2. The system of claim 1, wherein the preprocessing includes resizing input images to 224×224 pixels and normalizing pixel values based on ImageNet statistics to ensure consistency across datasets.
3. The system of claim 1, wherein the EfficientNetB0 feature extractor comprises Mobile Inverted Bottleneck Convolution (MBConv) blocks with squeeze-and-excitation units for enhancing channel-wise feature representation.
4. The system of claim 1, wherein the Transformer encoder comprises at least two encoder layers with eight attention heads each, configured to capture long-range dependencies across the optic disc and optic cup regions.

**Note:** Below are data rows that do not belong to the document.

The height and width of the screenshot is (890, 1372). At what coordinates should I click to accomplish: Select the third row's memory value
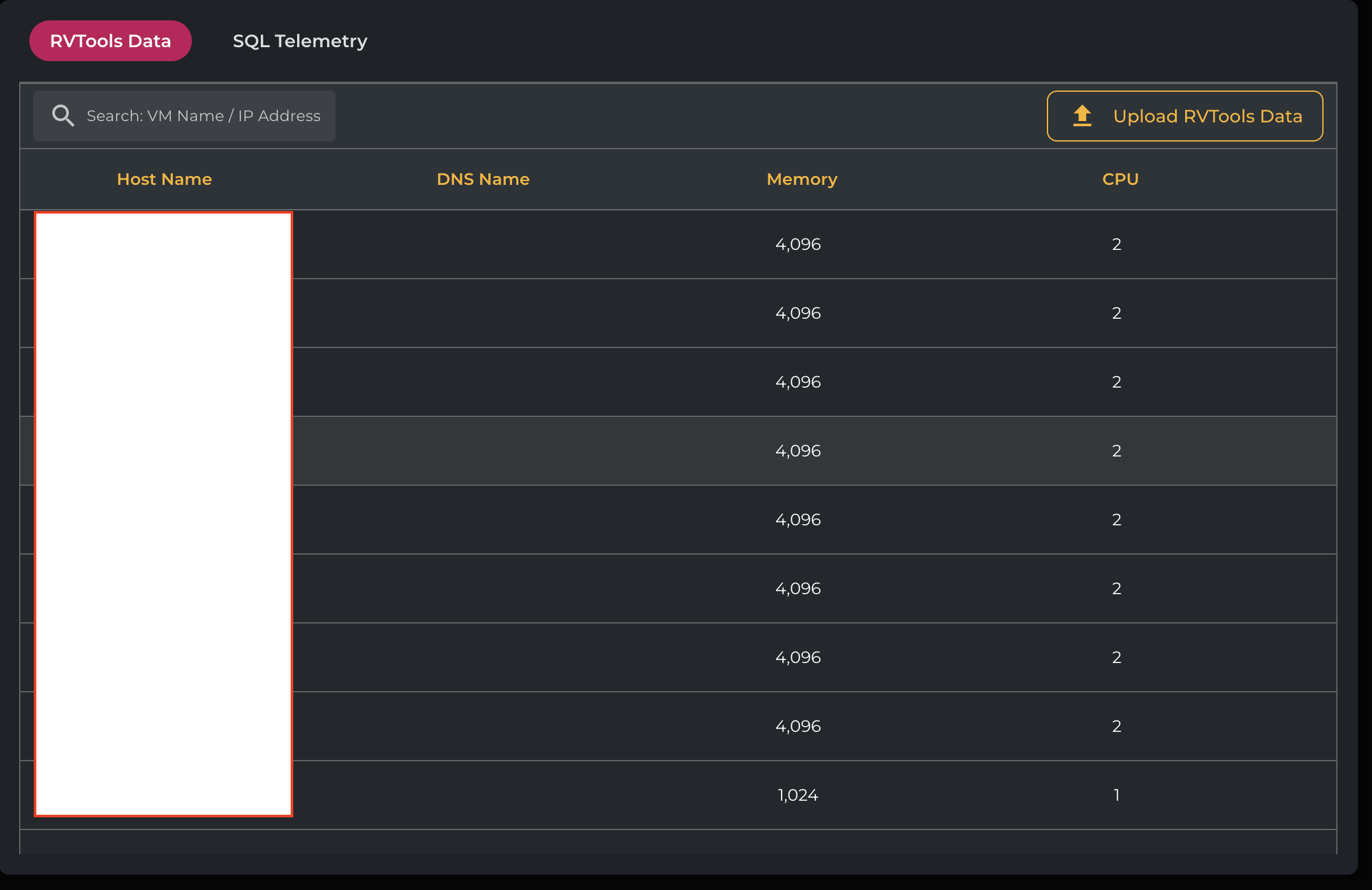798,382
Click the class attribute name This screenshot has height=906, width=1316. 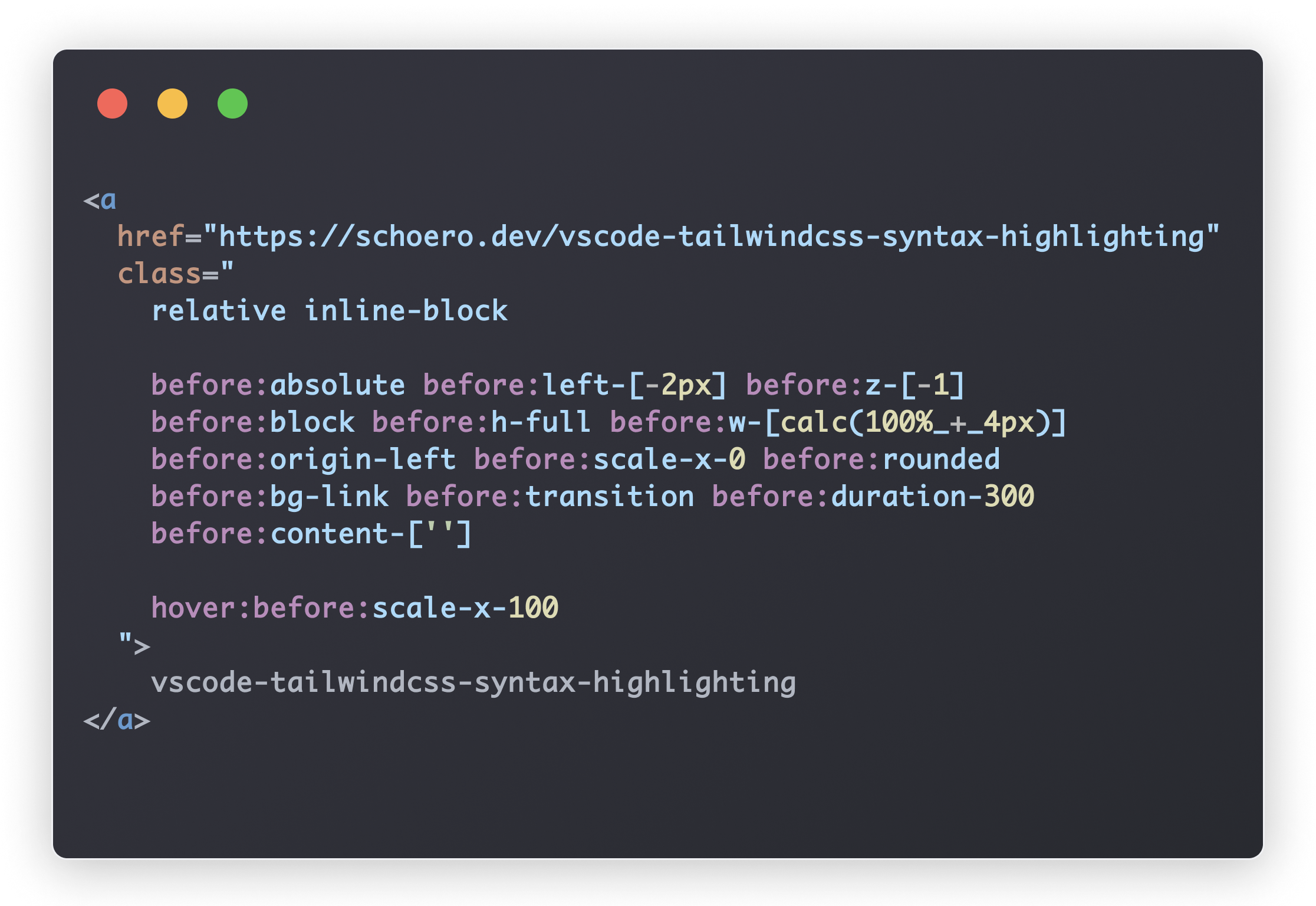pos(159,274)
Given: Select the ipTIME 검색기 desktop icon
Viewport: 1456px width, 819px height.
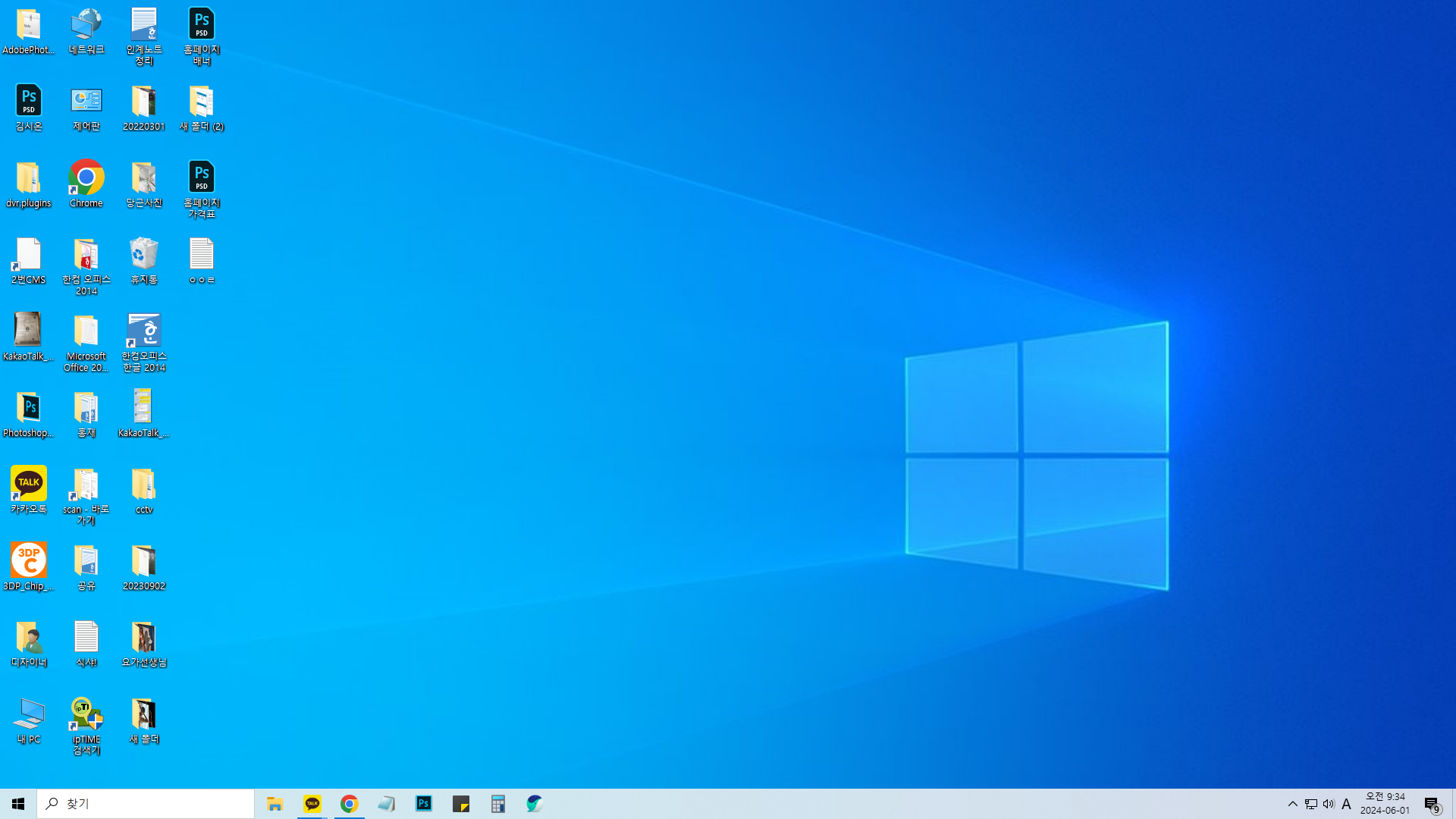Looking at the screenshot, I should coord(86,726).
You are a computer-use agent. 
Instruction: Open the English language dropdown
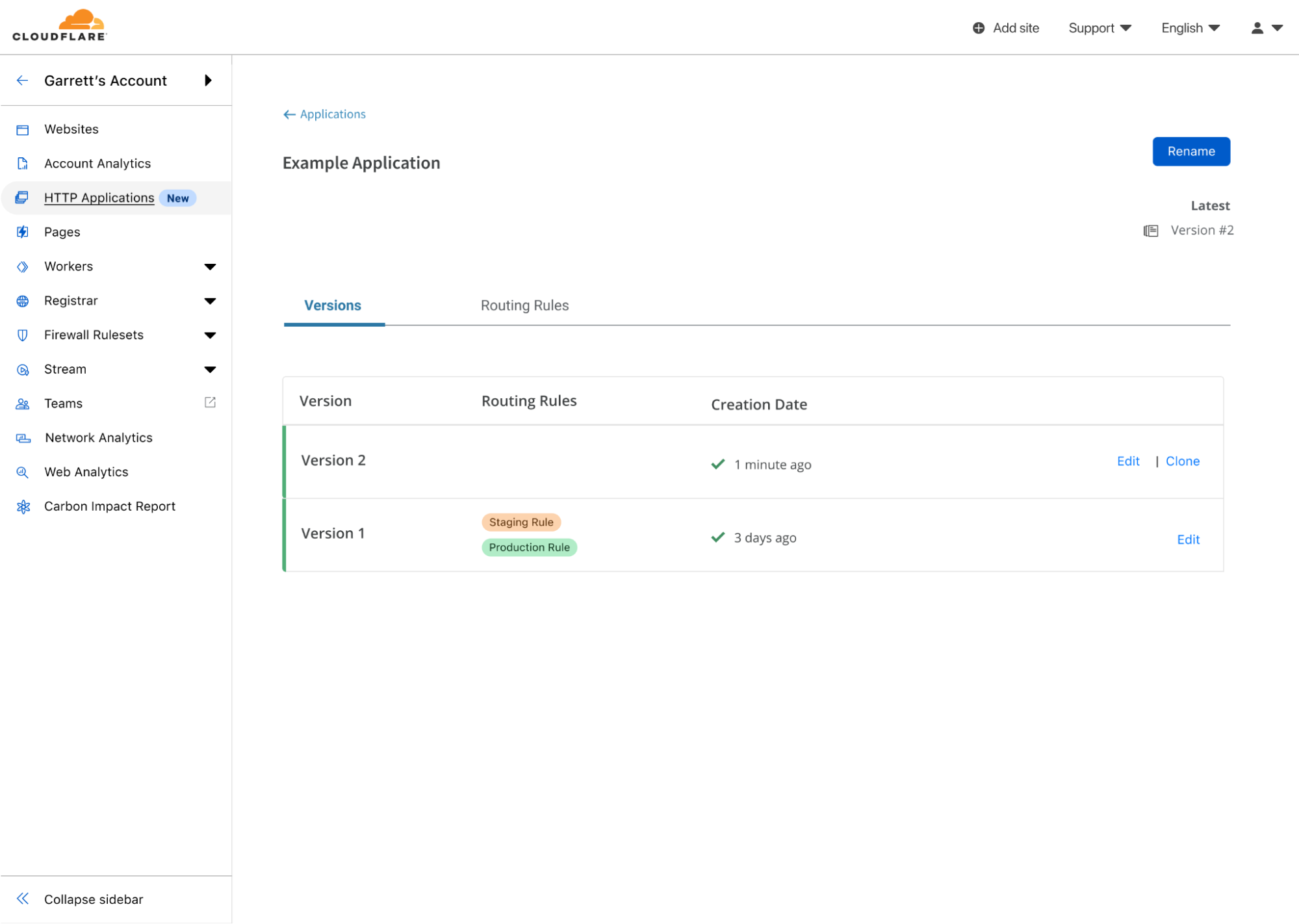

5. The system of claim 1, wherein the classification head is trained using a composite dataset comprising ACRIMA, Drishti-GS1, HRF, RIM-One, and ORIGA-LIGHT fundus images, thereby improving robustness across heterogeneous populations.
6. The system of claim 1, wherein the system achieves a diagnostic accuracy of at least 99%, with sensitivity and specificity exceeding 99% when evaluated on a test dataset of fundus images.
7. The system of claim 1, wherein the system is deployed on a portable ophthalmic screening device or tele-ophthalmology platform, enabling real-time glaucoma detection in resource-constrained healthcare environments.
8. A method for automated detection of glaucoma, comprising the steps of:
o receiving retinal fundus images as input;
o preprocessing the images into a standardized format;
o extracting spatial features using an EfficientNetB0 backbone;
o refining said features using a Transformer encoder; and
o classifying the processed features into glaucoma and non-glaucoma categories using a softmax classifier.
9. A non-transitory computer-readable medium storing instructions which, when executed by one or more processors, cause the processor(s) to perform the method according to claim 8.
10. The system of claim 1, wherein the hybrid architecture is further configured to be extended for detection of other ophthalmic diseases, including diabetic retinopathy, age-related macular degeneration, and hypertensive retinopathy, by retraining on corresponding annotated datasets.